◆ Extracted entries:
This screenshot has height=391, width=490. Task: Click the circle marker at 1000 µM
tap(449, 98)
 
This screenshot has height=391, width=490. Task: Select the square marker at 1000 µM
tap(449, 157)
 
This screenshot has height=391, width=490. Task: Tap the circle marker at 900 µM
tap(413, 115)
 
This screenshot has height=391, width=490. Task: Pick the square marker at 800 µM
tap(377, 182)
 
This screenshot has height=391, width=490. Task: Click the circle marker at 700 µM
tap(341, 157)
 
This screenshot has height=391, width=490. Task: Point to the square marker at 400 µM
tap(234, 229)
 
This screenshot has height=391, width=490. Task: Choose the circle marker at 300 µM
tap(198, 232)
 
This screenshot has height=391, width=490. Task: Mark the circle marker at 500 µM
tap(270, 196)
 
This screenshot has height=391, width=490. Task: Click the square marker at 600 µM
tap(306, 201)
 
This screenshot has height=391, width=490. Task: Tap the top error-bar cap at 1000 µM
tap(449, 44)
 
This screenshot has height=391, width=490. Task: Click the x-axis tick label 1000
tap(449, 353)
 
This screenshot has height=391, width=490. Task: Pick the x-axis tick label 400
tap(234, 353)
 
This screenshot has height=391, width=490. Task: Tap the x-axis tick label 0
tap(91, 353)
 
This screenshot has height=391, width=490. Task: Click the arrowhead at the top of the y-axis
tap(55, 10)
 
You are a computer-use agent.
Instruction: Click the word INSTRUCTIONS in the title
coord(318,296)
---
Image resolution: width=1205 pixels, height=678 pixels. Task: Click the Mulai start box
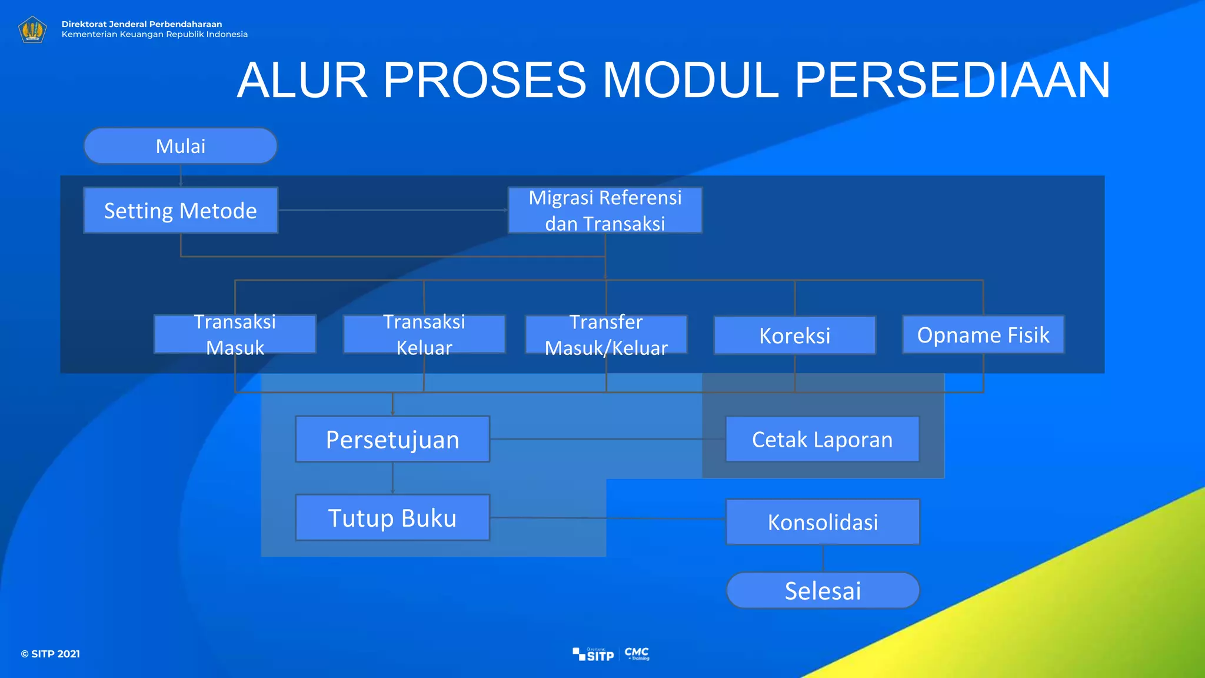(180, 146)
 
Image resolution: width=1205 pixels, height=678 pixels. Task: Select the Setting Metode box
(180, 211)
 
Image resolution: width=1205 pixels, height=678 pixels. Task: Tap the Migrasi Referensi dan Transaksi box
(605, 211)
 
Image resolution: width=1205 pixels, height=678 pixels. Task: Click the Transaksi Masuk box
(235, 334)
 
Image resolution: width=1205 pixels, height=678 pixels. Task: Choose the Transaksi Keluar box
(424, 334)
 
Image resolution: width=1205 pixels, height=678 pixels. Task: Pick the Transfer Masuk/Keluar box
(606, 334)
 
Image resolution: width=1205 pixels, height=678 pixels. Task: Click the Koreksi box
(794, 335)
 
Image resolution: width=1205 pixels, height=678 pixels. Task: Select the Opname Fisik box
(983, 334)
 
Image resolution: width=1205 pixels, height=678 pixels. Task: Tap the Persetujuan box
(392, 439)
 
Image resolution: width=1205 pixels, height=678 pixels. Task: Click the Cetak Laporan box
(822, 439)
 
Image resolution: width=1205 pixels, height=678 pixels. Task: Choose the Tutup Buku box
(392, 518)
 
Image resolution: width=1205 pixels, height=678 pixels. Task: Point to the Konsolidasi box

◆ To do: In the records starting with the line that contains "This screenshot has height=391, width=490. Task: Select" and going on through the line that contains "tap(91, 353)", rename "marker" to "point" and give back only those lines, with everything else unchanged.

◆ Solution for this task:
This screenshot has height=391, width=490. Task: Select the square point at 1000 µM
tap(449, 157)
 
This screenshot has height=391, width=490. Task: Tap the circle point at 900 µM
tap(413, 115)
 
This screenshot has height=391, width=490. Task: Pick the square point at 800 µM
tap(377, 182)
 
This screenshot has height=391, width=490. Task: Click the circle point at 700 µM
tap(341, 157)
 
This screenshot has height=391, width=490. Task: Point to the square point at 400 µM
tap(234, 229)
 
This screenshot has height=391, width=490. Task: Choose the circle point at 300 µM
tap(198, 232)
 
This screenshot has height=391, width=490. Task: Mark the circle point at 500 µM
tap(270, 196)
 
This screenshot has height=391, width=490. Task: Click the square point at 600 µM
tap(306, 201)
 
This screenshot has height=391, width=490. Task: Tap the top error-bar cap at 1000 µM
tap(449, 44)
 
This screenshot has height=391, width=490. Task: Click the x-axis tick label 1000
tap(449, 353)
 
This screenshot has height=391, width=490. Task: Pick the x-axis tick label 400
tap(234, 353)
 
This screenshot has height=391, width=490. Task: Tap the x-axis tick label 0
tap(91, 353)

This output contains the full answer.